───── EXERCISE DATA

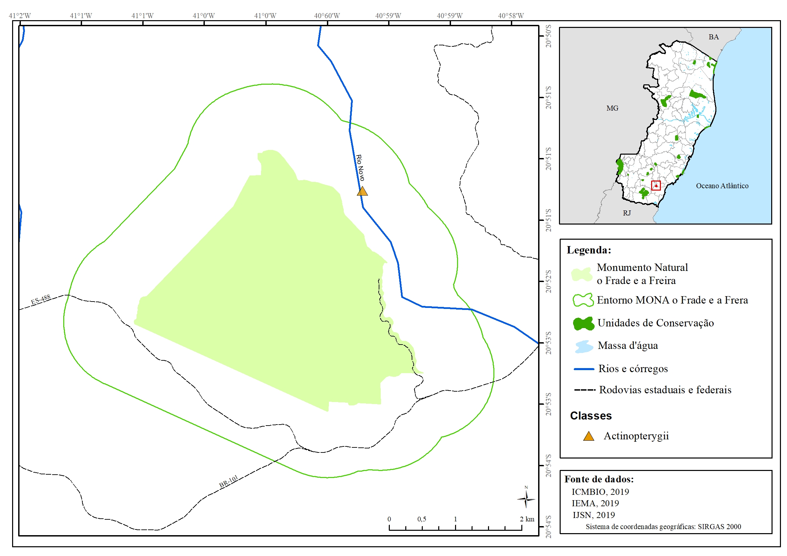Click the ES-488 road label
Viewport: 787px width, 556px height.
click(40, 299)
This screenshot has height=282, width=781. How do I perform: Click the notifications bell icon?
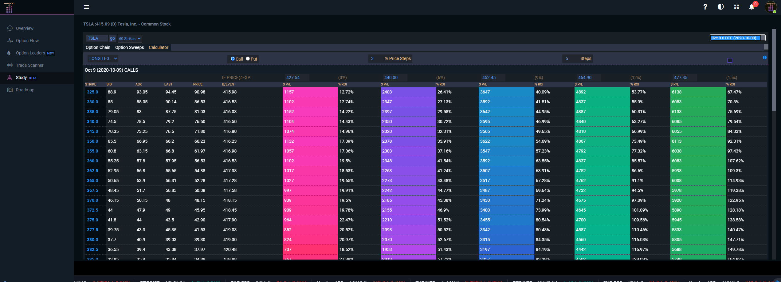pyautogui.click(x=752, y=6)
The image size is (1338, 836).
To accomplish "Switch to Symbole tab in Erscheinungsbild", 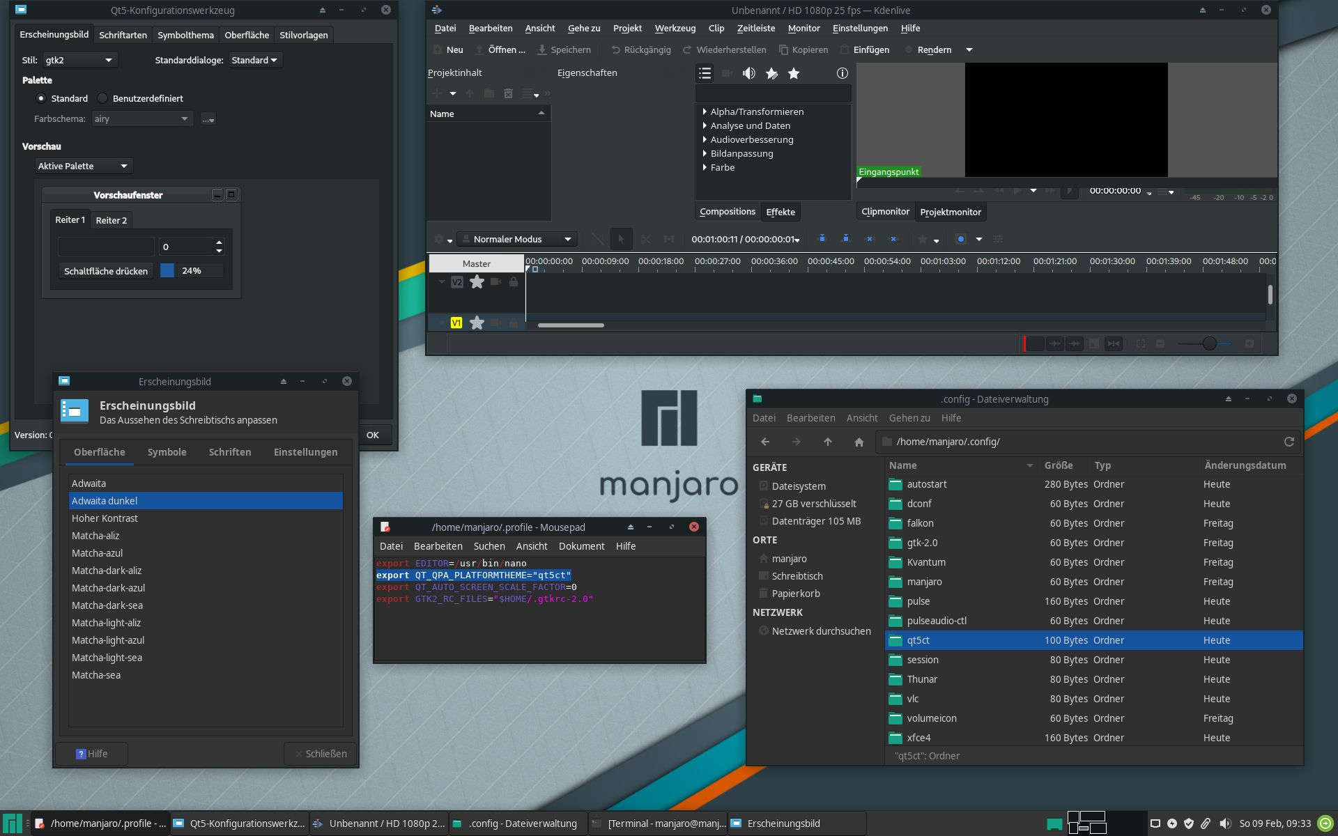I will point(167,452).
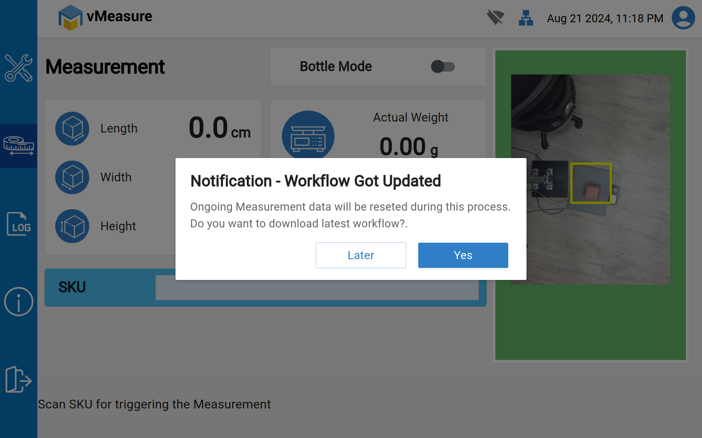Select the tape measure Measurement sidebar icon
The width and height of the screenshot is (702, 438).
pyautogui.click(x=18, y=146)
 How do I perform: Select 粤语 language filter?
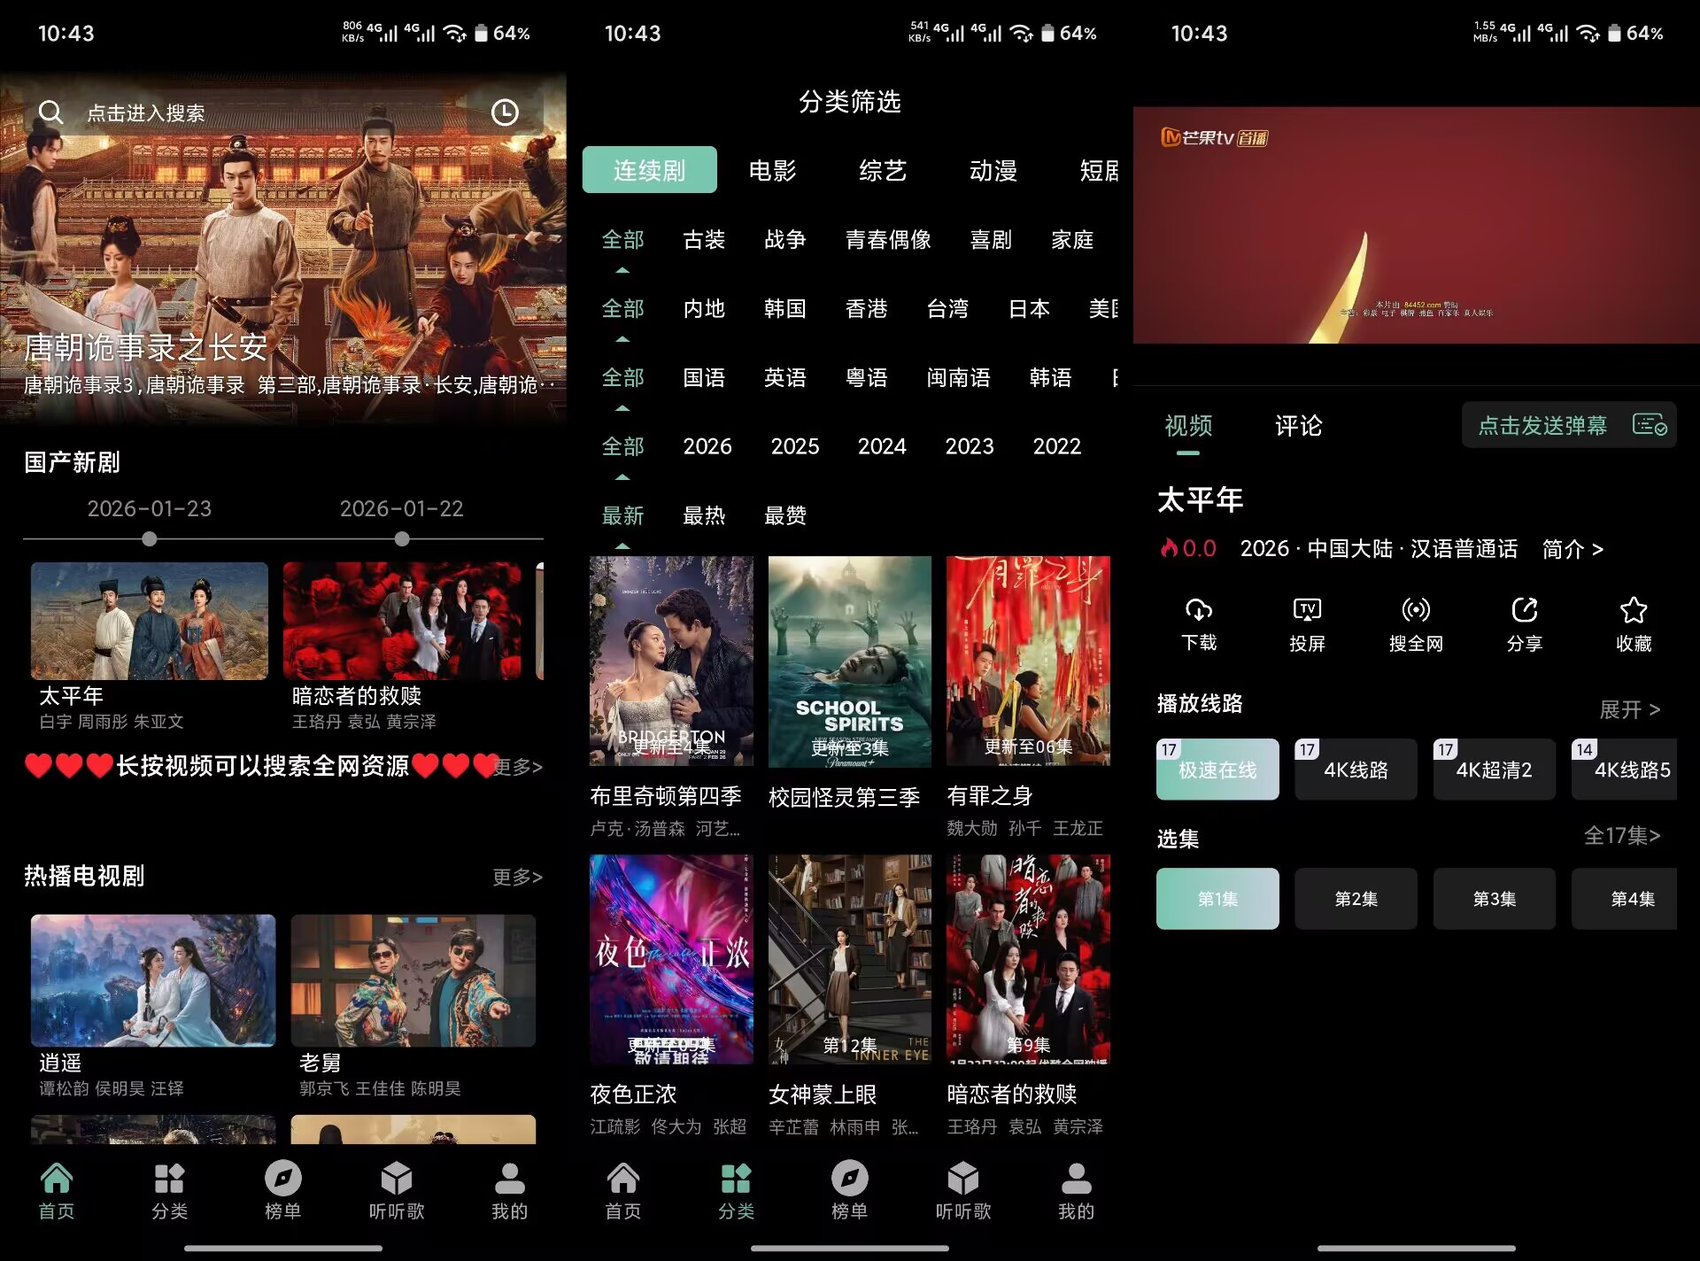[x=868, y=377]
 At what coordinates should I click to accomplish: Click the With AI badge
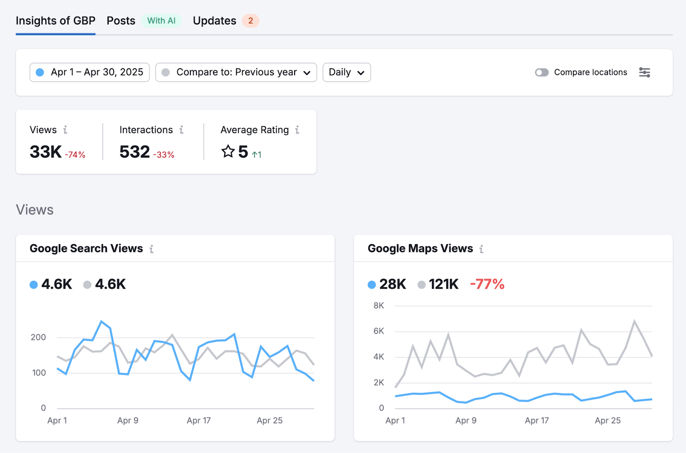[161, 20]
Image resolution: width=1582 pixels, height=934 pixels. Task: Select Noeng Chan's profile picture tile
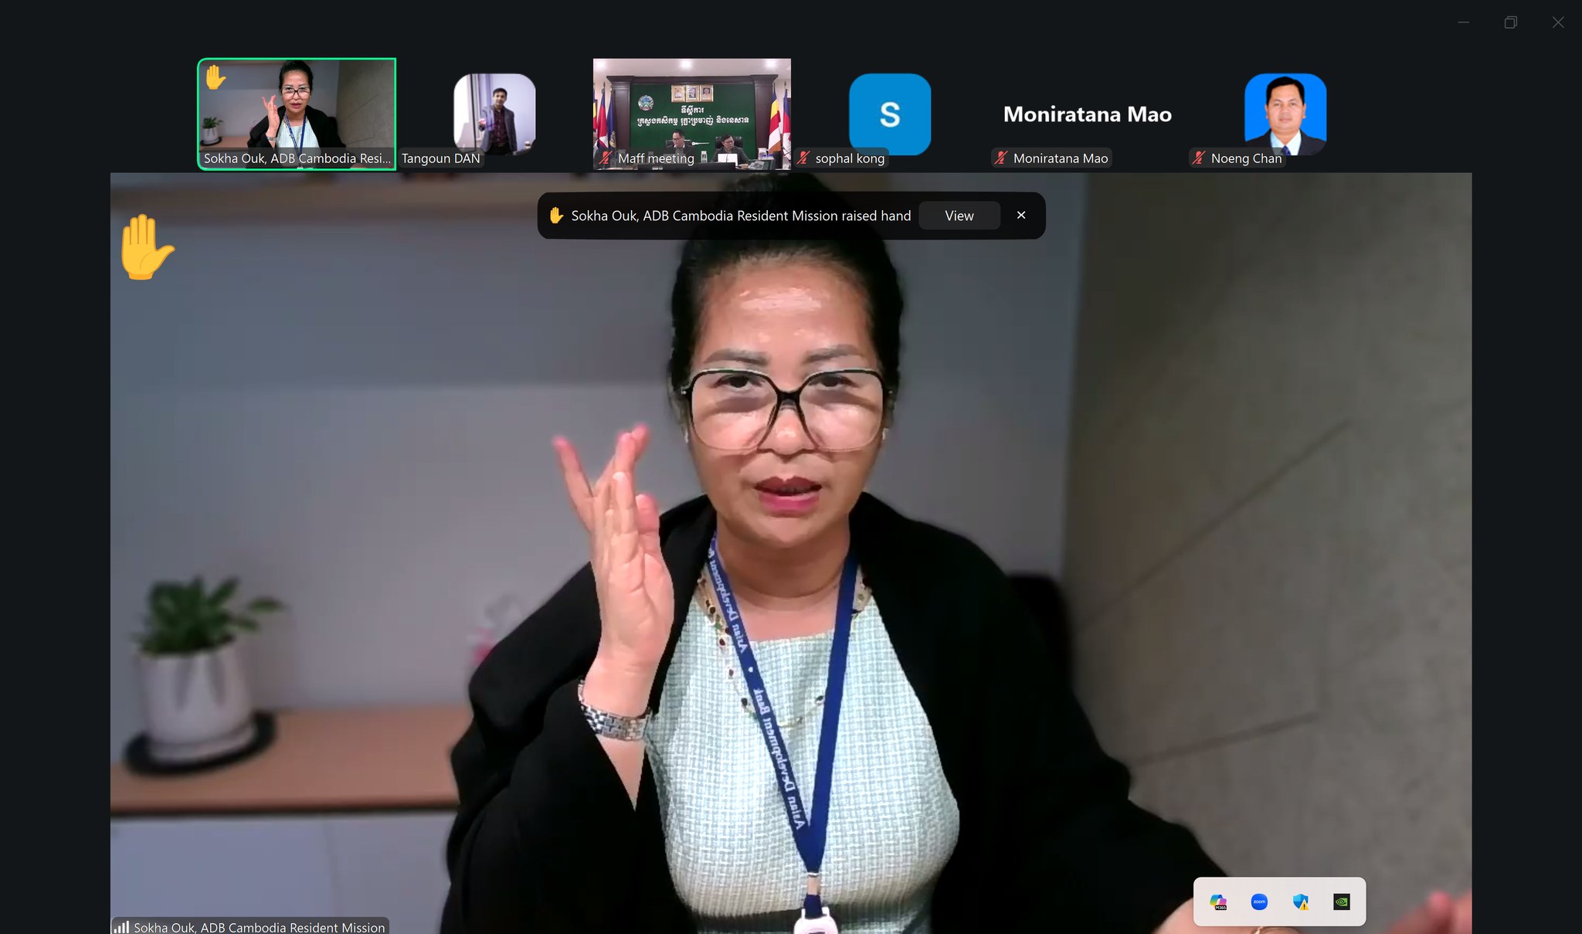[x=1285, y=113]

──────────

* DIRECTIONS *
Retype, word for word, the lines from the one with "How do I perform: Select 粤语 language filter?" through the last line of the entries above, and only those lines. Leave pictures out.

* ANSWER SECTION *
 How do I perform: Select 粤语 language filter?
[x=868, y=377]
 At what coordinates should I click to accomplish: Click the With AI badge
[161, 20]
Image resolution: width=1582 pixels, height=934 pixels. Task: Select Noeng Chan's profile picture tile
[x=1285, y=113]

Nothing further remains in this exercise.